» WORK INSTRUCTIONS:
Using the entries below, return word for word the lines from the one containing "Image resolution: width=1500" up to and including the last.

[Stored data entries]

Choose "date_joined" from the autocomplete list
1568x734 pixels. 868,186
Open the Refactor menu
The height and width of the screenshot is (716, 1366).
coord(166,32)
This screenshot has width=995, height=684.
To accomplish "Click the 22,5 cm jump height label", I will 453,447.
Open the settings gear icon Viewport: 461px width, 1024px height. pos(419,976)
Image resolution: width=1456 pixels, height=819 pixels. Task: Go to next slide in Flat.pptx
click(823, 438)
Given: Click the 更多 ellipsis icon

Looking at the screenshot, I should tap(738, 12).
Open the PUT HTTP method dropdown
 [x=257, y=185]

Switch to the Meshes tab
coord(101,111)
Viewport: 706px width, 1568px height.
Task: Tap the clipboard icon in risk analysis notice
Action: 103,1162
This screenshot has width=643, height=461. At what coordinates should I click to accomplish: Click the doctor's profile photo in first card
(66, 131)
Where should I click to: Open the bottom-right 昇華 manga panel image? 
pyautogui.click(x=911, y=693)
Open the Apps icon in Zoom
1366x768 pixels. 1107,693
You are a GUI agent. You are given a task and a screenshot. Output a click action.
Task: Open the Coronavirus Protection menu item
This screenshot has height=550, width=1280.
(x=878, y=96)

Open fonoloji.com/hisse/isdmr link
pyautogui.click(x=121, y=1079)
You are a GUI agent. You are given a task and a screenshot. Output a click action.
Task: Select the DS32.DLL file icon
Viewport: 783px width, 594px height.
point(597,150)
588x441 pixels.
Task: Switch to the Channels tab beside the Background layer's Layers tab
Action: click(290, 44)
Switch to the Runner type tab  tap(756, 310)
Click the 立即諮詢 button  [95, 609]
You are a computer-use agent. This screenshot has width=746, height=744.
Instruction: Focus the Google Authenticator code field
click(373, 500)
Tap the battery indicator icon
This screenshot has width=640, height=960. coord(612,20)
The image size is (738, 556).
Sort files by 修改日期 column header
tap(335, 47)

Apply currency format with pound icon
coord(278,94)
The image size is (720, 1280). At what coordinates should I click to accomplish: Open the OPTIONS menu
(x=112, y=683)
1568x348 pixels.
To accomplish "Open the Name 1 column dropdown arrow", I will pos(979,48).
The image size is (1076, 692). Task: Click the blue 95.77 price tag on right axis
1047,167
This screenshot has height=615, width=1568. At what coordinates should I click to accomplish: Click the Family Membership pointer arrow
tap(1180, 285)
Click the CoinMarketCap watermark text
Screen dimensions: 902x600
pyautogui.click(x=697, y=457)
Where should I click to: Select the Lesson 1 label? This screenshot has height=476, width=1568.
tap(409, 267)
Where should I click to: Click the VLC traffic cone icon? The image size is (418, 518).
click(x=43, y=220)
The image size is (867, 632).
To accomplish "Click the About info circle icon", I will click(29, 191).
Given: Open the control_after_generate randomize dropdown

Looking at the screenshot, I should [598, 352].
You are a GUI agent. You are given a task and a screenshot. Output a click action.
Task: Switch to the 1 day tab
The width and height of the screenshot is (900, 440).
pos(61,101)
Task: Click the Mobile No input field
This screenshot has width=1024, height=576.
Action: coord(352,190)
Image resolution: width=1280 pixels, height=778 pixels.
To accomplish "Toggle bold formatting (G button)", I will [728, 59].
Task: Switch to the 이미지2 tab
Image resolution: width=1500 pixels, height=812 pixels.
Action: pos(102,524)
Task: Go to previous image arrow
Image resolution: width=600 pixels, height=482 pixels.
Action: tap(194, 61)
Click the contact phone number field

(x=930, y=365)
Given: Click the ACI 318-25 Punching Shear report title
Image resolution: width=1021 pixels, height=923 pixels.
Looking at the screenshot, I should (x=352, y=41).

» ANSWER TO THIS PROBLEM:
Image resolution: width=1500 pixels, height=812 pixels.
Action: pos(102,524)
Task: Go to previous image arrow
Image resolution: width=600 pixels, height=482 pixels.
Action: tap(194, 61)
Click the contact phone number field

(x=930, y=365)
Given: Click the ACI 318-25 Punching Shear report title
Image resolution: width=1021 pixels, height=923 pixels.
Looking at the screenshot, I should (x=352, y=41).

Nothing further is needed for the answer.